WHAT TO PRODUCE: Within the listing below, the lines containing "agent" are to be counted. Give the number only.

RECORDS FOR THIS TASK:
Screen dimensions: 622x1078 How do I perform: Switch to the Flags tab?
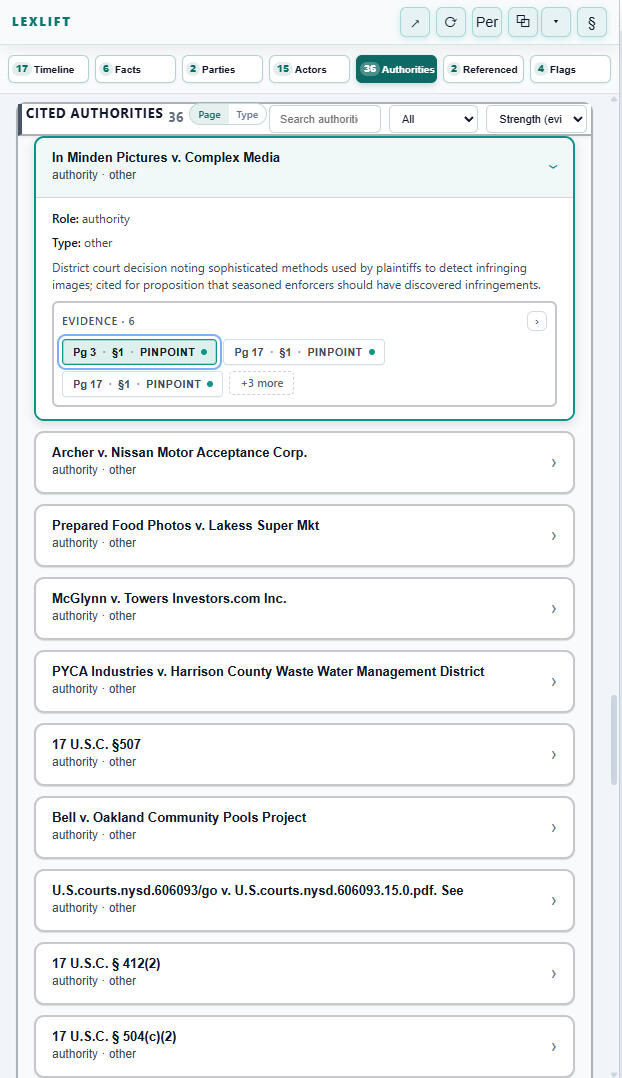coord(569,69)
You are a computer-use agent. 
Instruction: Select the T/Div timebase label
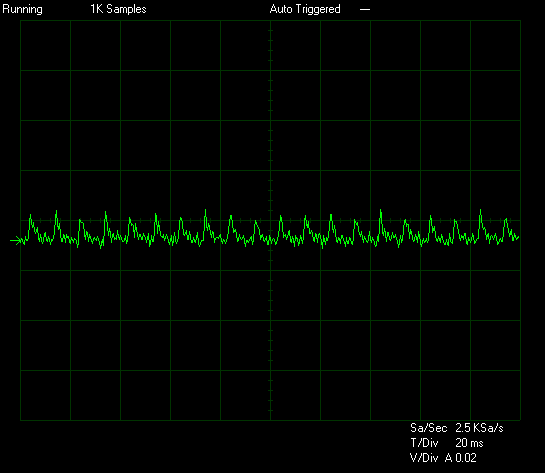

--

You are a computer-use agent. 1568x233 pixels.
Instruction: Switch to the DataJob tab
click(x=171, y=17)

* * *

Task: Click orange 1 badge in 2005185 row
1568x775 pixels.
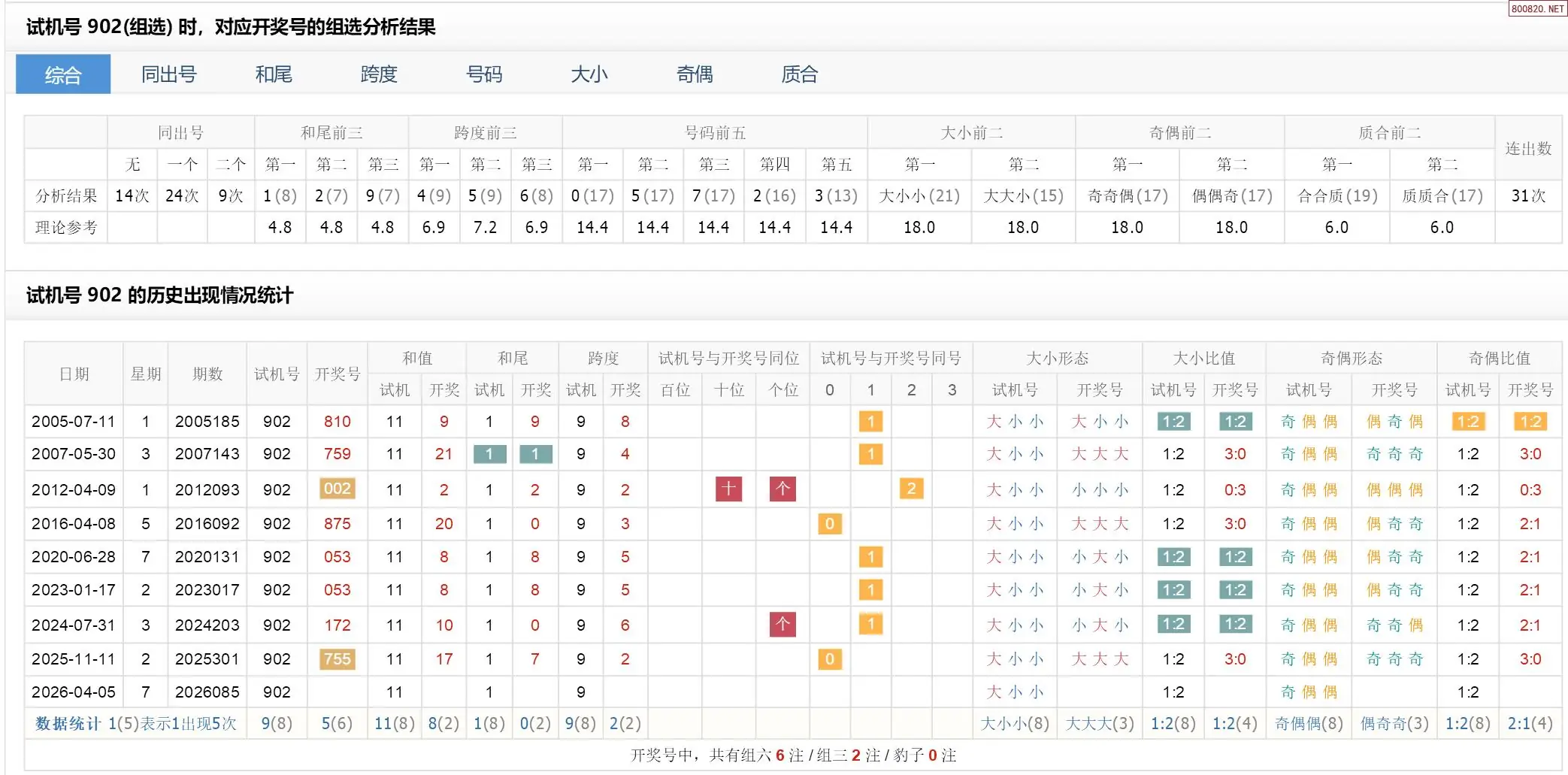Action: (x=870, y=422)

PROBLEM SOLUTION: 2